El 9 de agosto de 2020 en Durazno dos policías pidieron a un joven -Santiago Cor, de 20 años- que habría cometido una infracción de tránsito, que detuviera su moto.

El joven se habría asustado y escapó dando manotazos y gritos y le persiguieron. En la fuga el perseguido perdió el control de la moto, se dio contra un árbol y a causa de ello luego de ser hospitalizado, falleció. Le acompañaba una persona y en otra moto viajaba su novia, quienes son testigos. Recientemente el juez interviniente -Jorge Tabares- a pedido de la fiscal Bárbara Zapatero formalizó a los agentes por dolo eventual en reiteración real con abuso inominado de funciones. Así lo registra la prensa. Obviamente la pérdida de una vida es un hecho lamentable lo que toca la sensibilidad de la ciudadanía común, lo que nos incluye.

Escribíamos esta columna cuando en los inicios del gobierno frenteamplista en 2005 el Ministro del Interior era el socialista José Díaz. Consideraba la sociedad es la victimaria de los delincuentes que son sus víctimas. De inicio la administración liberó por ello a 756 presos. Al cierre de 15 años de gobiernos “progresistas” uno de los puntos medulares que motivaron a la ciudadanía a reclamar un cambio en 2019 era la inseguridad pública. Hay tesis filosóficas, antropológicas, sicológicas, sociológicas y otras en criminología. Lo cierto es que no hay sistema político que haya extirpado definitivamente al crimen. Y, muchos que invocan un humanismo desmedido en el tema suelen simpatizar con regímenes políticos en los que a la gente se le reprime por reivindicaciones sociales elementales y reclamos de Libertad y Vida.

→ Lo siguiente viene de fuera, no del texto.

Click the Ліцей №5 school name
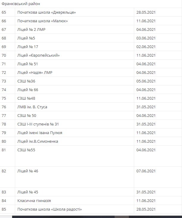Screen dimensions: 182x218 point(26,38)
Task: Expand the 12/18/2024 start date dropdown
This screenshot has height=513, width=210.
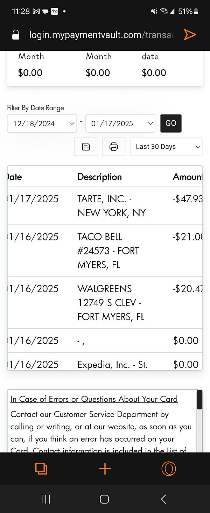Action: [42, 124]
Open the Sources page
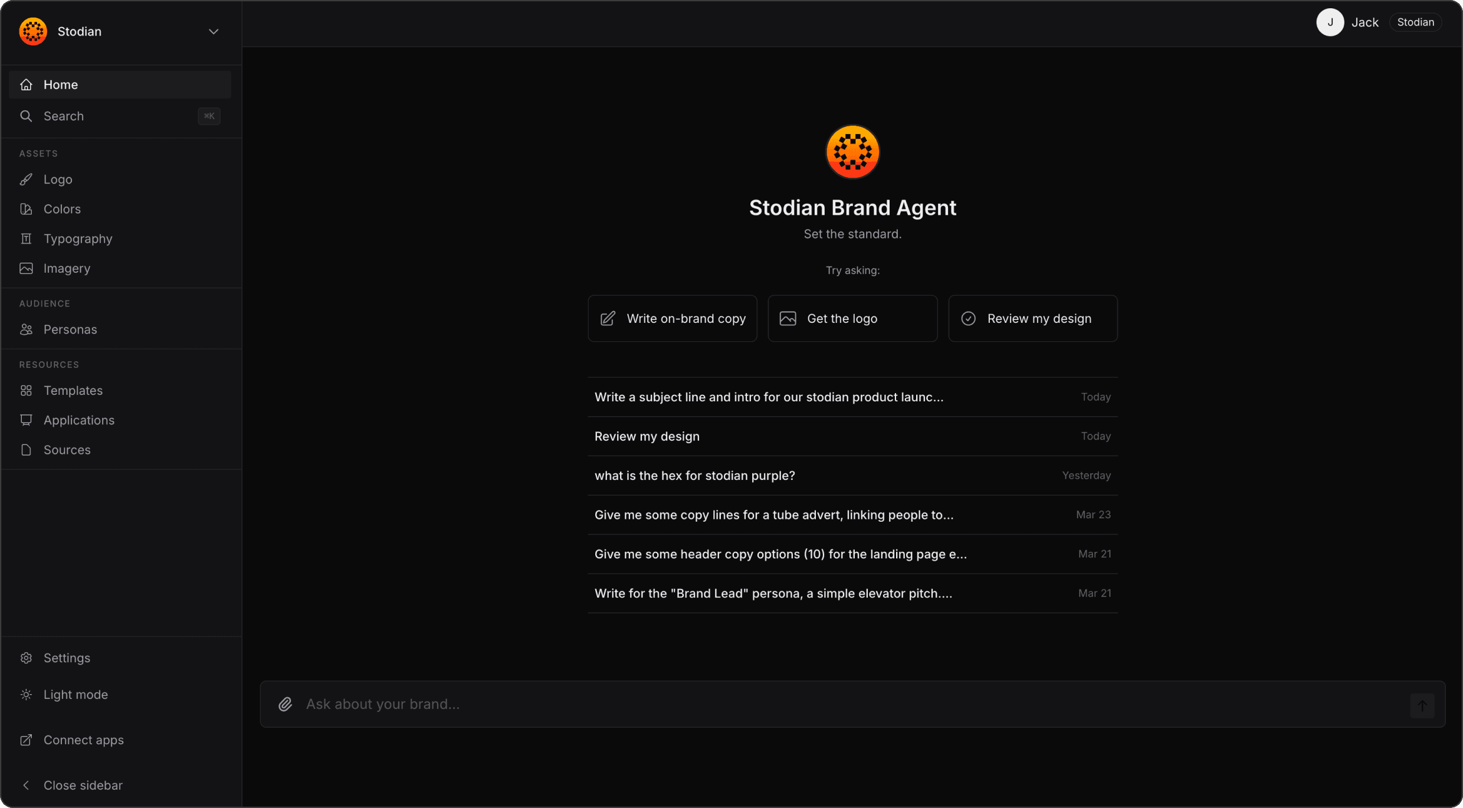This screenshot has height=808, width=1463. click(x=67, y=450)
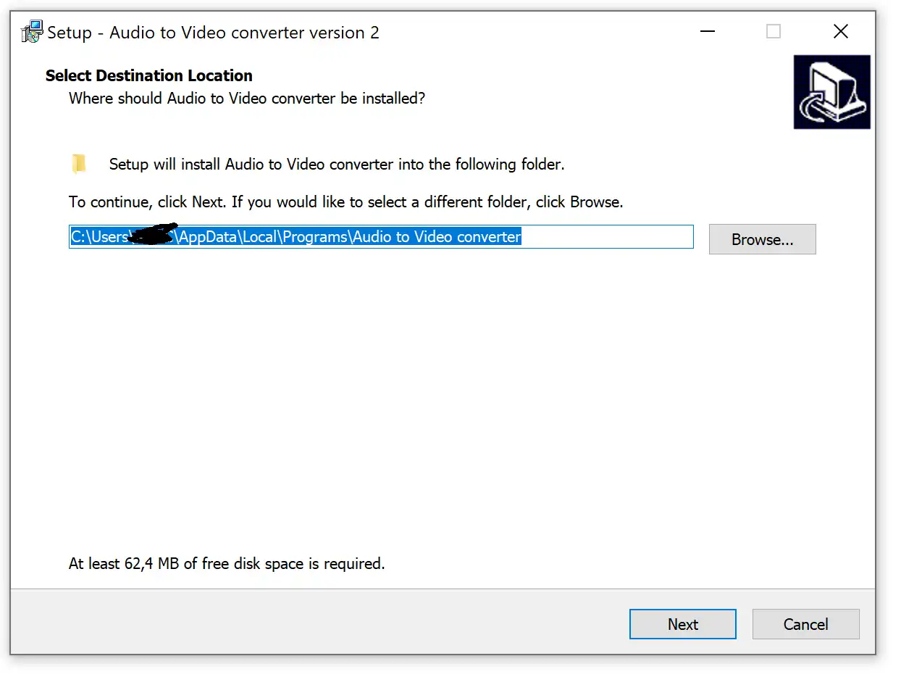This screenshot has width=901, height=677.
Task: Minimize the Setup window
Action: (x=708, y=32)
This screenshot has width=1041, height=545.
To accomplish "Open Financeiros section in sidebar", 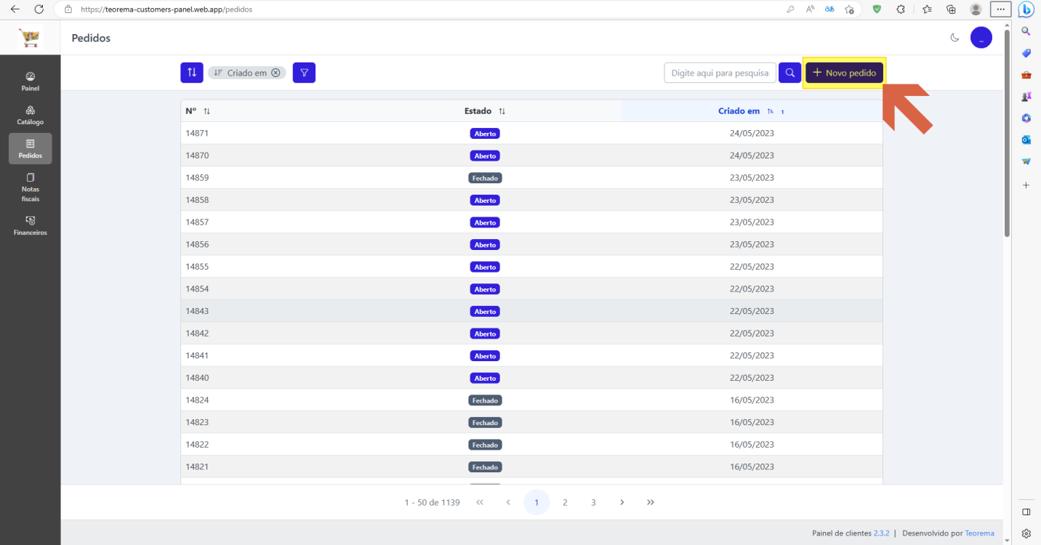I will [x=31, y=226].
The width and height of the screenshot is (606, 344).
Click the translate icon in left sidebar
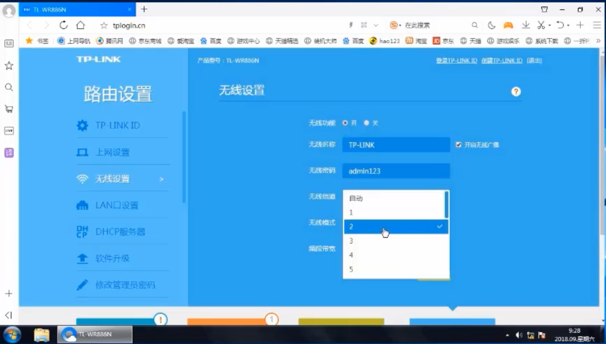(9, 152)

Particularmente en Montevideo una situación que está presente -me consta- son los ataques a mujeres con cartera en las calles. Los autores de estas rapiñas, que no miden las lesiones que ocasionan a las asaltadas, son hombres con casco en la cabeza que viajan de a dos en moto. Lo mismo pasa frecuentemente con policías asaltados en la calle en oportunidades para robarles el arma, y varios han sido heridos con alevosía y brutalidad, y hasta con resultado de muerte. De allí que la detención para control, o la solicitud de documentos se justifica y no debe causar temor ni molestia a nadie. Es un acto policial preventivo en beneficio de todos. El que se asusta porque lo detienen justificadamente levanta sospecha. Por lo demás en las circunstancias de Durazno entender que hubo “dolo eventual”, consistente en saber que perseguir a alguien puede derivar en un accidente fatal por lo cual hay que dejarlo huir, implica un exceso jurídico conceptual que tiende a paralizar la acción de la Policía.

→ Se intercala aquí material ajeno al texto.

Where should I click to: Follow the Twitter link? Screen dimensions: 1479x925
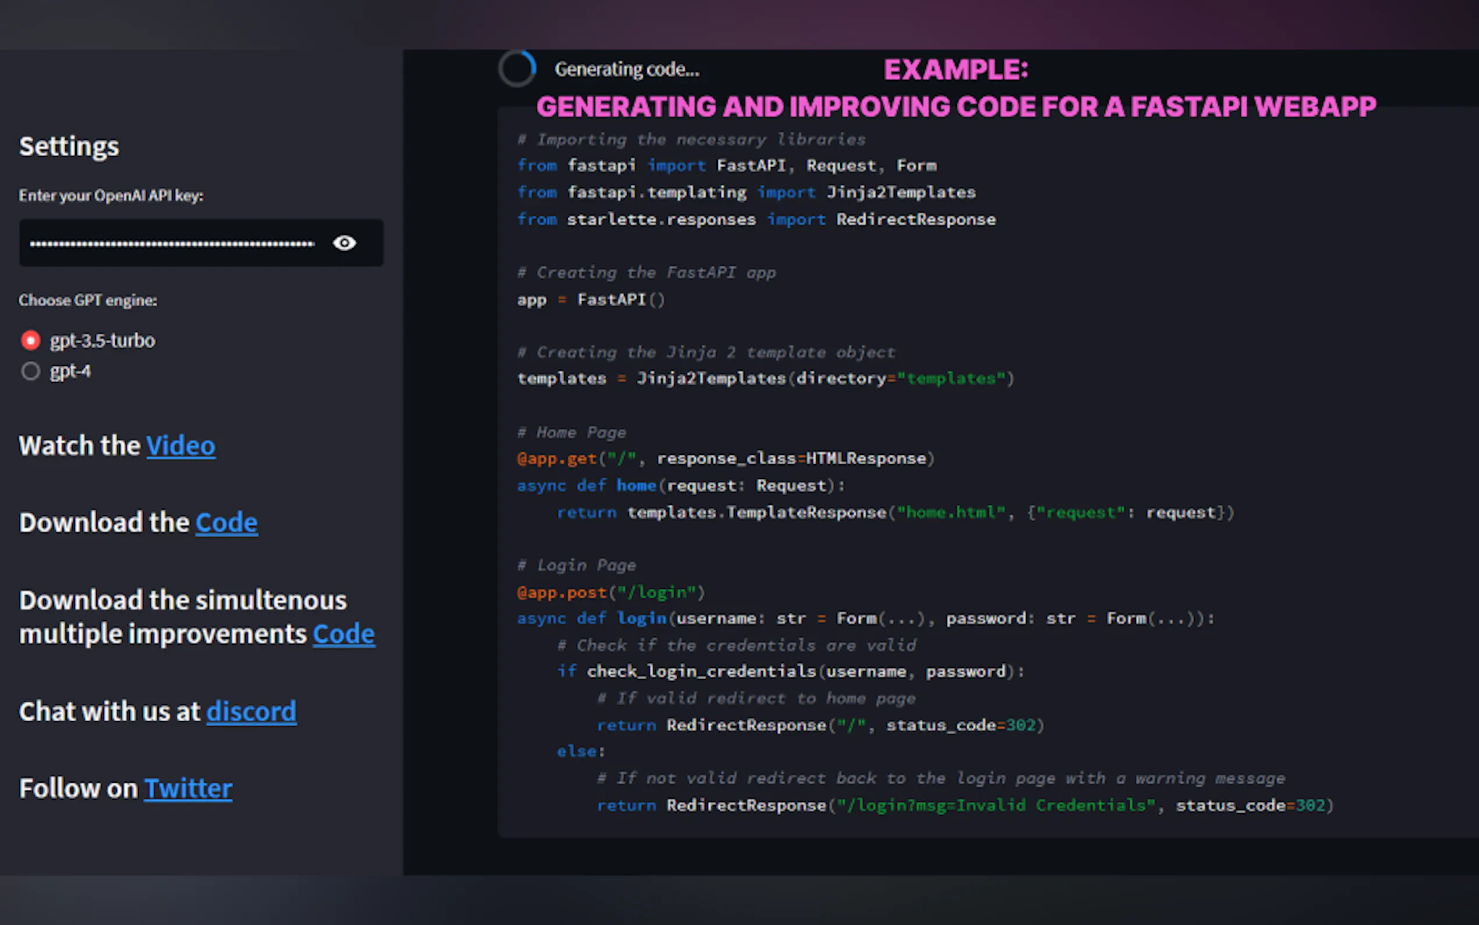(188, 789)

En un hecho de otra índole que viene a cuenta la Asociación de Defensores de Oficio del área penal denunció ante la Suprema Corte de Justicia el pasado 12 de julio que hay abusos en procedimientos policiales en el uso de la fuerza. Curiosamente no especifican casos personales concretos, ni elementos probatorios, aspecto esencial para sostener la existencia de un hecho irregular.

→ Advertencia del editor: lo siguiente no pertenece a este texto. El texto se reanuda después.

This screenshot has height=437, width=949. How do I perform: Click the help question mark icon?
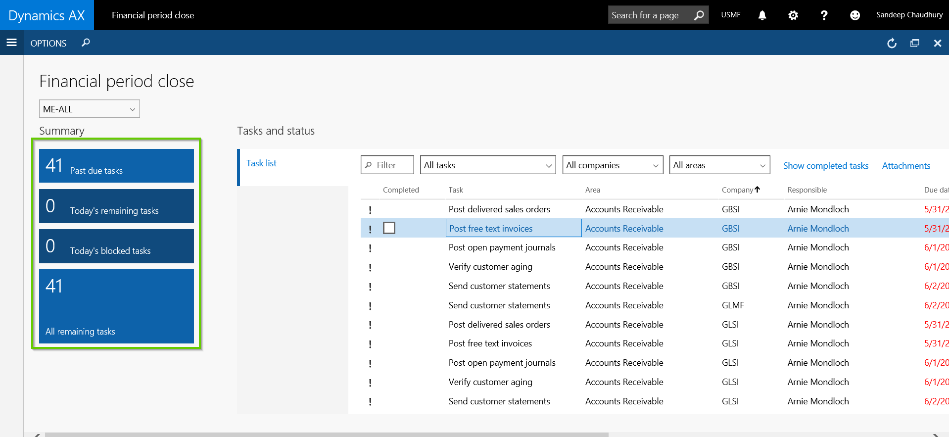[x=824, y=15]
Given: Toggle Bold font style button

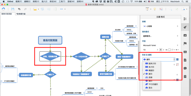Looking at the screenshot, I should pos(161,50).
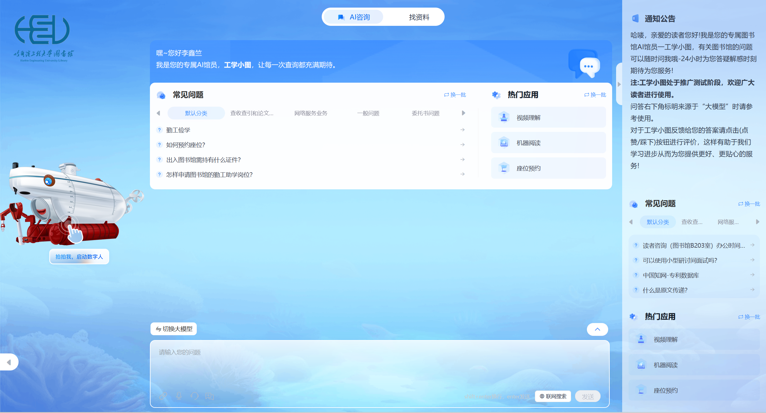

Hay una baja estadística de delitos indiscutible. También una acción proselitista política contra el gobierno nacional -que enrarece el tema- que entre otras cosas quiere derogar las normas de seguridad pública de la Ley de Urgente Consideración. Que establece la obligación de identificarse y presentar documentos ante el requerimiento policial, lo que ha ayudado a la caída del crimen. La Ley cuida a la población.